Görmediğimiz bir rengi hayal edemediğimiz gibi sadece üç boyutlu evreni deneyimlediğimiz için görmediğimiz 4. Boyutu da hayal etmemiz mümkün değil. Bunu sadece dolaylı bilebiliriz. Mesela iki boyutlu bir evren olsa ve orada bir canlı olsak nesnelerin de üç boyutlu hayallerini asla hayal edemezdik. Çünkü onları iki boyutlu algılardık. Üçüncü boyuta çıkmadan nesnelerin üç boyutlu şeklini kavrayamazdık. Nesnelerin sadece iki boyutlu iz düşümlerini görürdük. Çünkü üç boyutlu nesne iki boyuta zaten sığmaz veya geçirilmez. Örneği bir elmanın küçükken yapılan patetes boyası baskısındaki gibi iki boyutlu kağıt yüzeyine denk gelen kısımlarını sadece görebilir algılayabilirdik. Üç boyutlu nesne iki boyutta ancak bu şekilde görülebilir algılanabilirdi.

Veri kesiti>
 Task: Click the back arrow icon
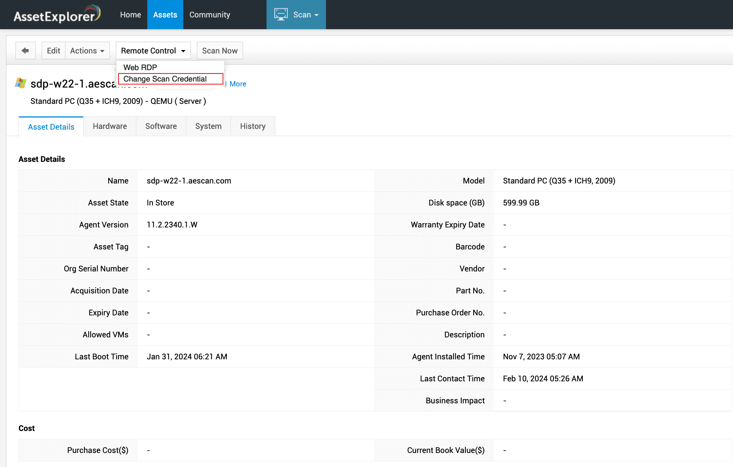pyautogui.click(x=25, y=50)
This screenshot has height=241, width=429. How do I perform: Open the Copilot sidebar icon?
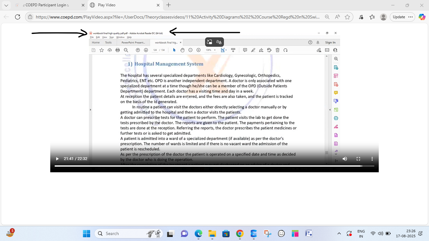point(422,17)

Hedefler>
a) Boyutlar üzerine metne göre hangi şeyleri hayal edemez ya da kavrayamazdık? Hepsini sıralayın.
b) Boyutlar üzerine metne göre dördüncü boyutu ancak nasıl bilebiliriz?
c) Boyutlar üzerine metni bıraktığı yerden sürdürün.

Alıştırma yanıtları>
a)
- Görmediğimiz bir renk
- Dördüncü boyut
- İki boyutlu bir evrende, nesnelerin üç boyutlu şekli

b) Sadece dolaylı olarak.

c)
Bunun gibi dört boyutlu bir nesnenin de üç boyutlu dünyada sadece bir iz düşümü görülebilir ve algılanabilir. Bunun dışında dört boyutlu nesne gerçekte tam olarak nasıl bir şeydir, üç boyutlu bir evrende bunu ne çizebiliriz ne de görüntüleyebiliriz. Bunun için bize dört boyutlu bir evren gerekir. Düşünebilmemiz, hayal edebilmemiz için de aynı şekilde böyle bir evreni beynimizin deneyimlemesi gerekir.
Yani sorunuzun cevabını veremeyiz. Dört boyutlu bir ortamı gerçekten deneyimlemeden de kimse veremez. Tıpkı görülmemiş bir rengi kimsenin hayal edemeyeceği gibi.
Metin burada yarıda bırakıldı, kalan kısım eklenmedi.